I like the sound of 5, but I have to admit I don’t immediately know or understand how to evaluate if I’ve chosen the right data structures.
It's a simple flow chart:
mutable vs immutable (depends whether your language supports immutable data structures, if it supports them it is usually easier to reason about immutable data structures)
thread safety (if it isn't thread safe, document it, if it is thread safe add unit tests that actually use multiple threads)
make invalid states unrepresentable
at the external API level all operations on your data structure must ensure it maintains desirable invariants (it may temporarily break those invariants in the implementation as long as a caller cannot observe that, e.g. in multithreaded code)
flexibility vs hard coding (e.g. using a 'user' type, even if the user is currently a string)
units of measure (try to avoid having everything as integers, especially when using different quantities or values at different scales, it is easy to substitute one for the other and the compiler won't help). Sake for strings, if everything is a string you don't really have much type safety. E.g. a record/variant containing a string is better, because you get compile time errors if you use the wrong one.
It might be easier to identify the wrong data structures:
Do you find yourself using two complementary types/structs/classes in almost every function that operates on either? Maybe they should be bundled together
Do you find yourself regularly using just one or two fields from a big type? Maybe it should be split apart
Are your loops slow even though the inner computations are fast? You might want to switch to arrays of primitive types (or struct of array patterns, etc.)
Broadly, learn the APIs for the major data structures.
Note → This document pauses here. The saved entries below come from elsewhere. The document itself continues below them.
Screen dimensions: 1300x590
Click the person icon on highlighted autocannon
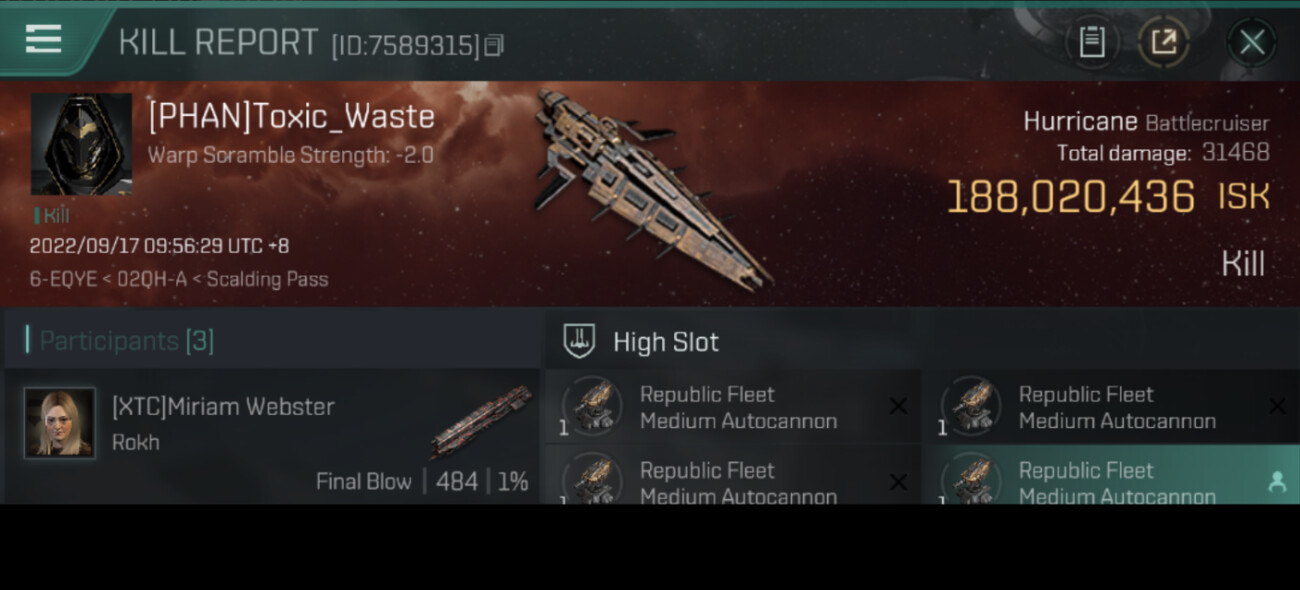[x=1276, y=482]
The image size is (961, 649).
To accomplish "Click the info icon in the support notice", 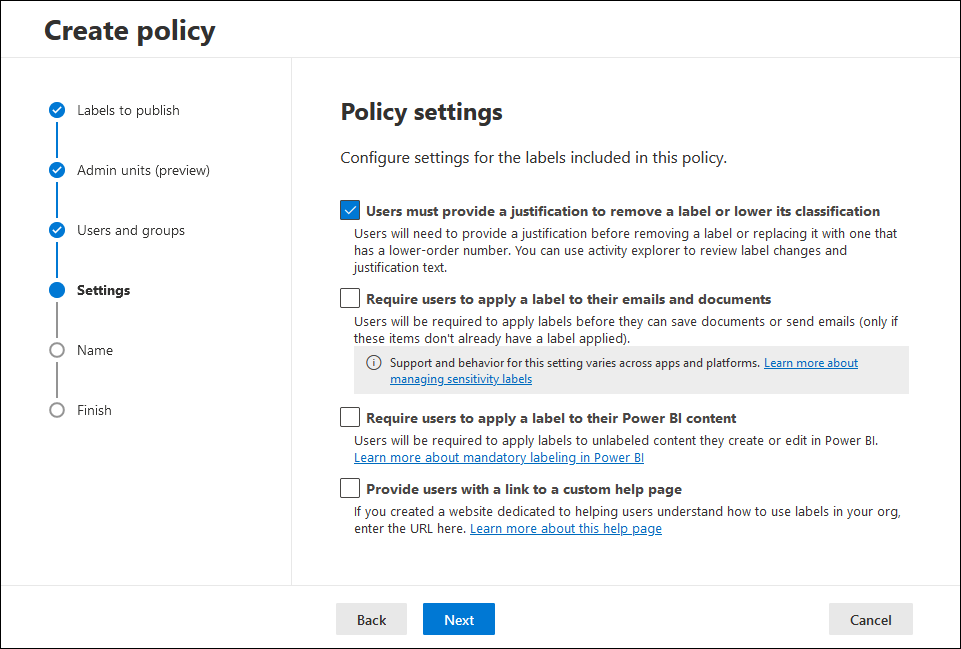I will (x=373, y=363).
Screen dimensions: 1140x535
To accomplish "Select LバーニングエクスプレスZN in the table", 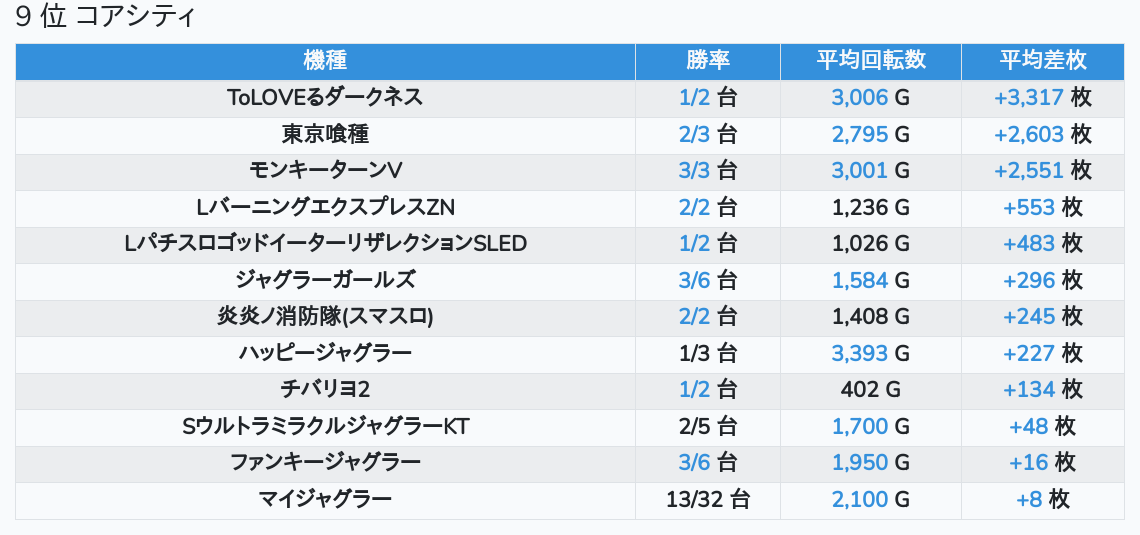I will coord(325,208).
If you find yourself doing a lot of, e.g., lookups on an array, try switching to a dict.
Tables are often underused, they get you a lot of the performance benefits of arrays, a host of analytics functions (like summing over a column), and the row-level bundling of a list of structs (so you don't accidentally pull two fields belonging to different records.)
There is a tradeoff in Rule 4 about using simpler data structures. A list is simpler than a Map or Set, but it is the wrong choice in many situations, and can be a lot slower for large N.
A good rule of thumb is to use the data structure that most naturally models the problem domain and its constraints. That at least gets you in approximately the right kind of big O complexity. Then, if needed, you can fine tune what kind of tree you use/etc based on benchmarks/profiling, but you've avoided the most obvious traps (such as O(N^2) time to load N elements if you used lists)
You can see Pike's Rule #5 in his paper The Text Editor Sam, https://research.swtch.com/sam.pdf
Pike describes a number of the data structures used by sam in depth.
Pike also talks about using Gerard Holzmann's spin protocol verifier. Pike must have known about CSP style concurrency for decades before designing Go - the spin implementation language uses CSP.
Pike must have known about CSP style concurrency for decades before designing Go - the spin implementation language uses CSP
Rob Pike worked at the start of the 80s on PAN, SPIN's ancestor, with Holzmann. And then he worked throughout the 80s on Squeak (not the Smalltalk implementation) then Newsqueak. Go's concurrency has indeed its roots in that lineage, along Alef and Limbo.
If the topic is of interest, I can recommend Russ Cox's article, it's a good reference.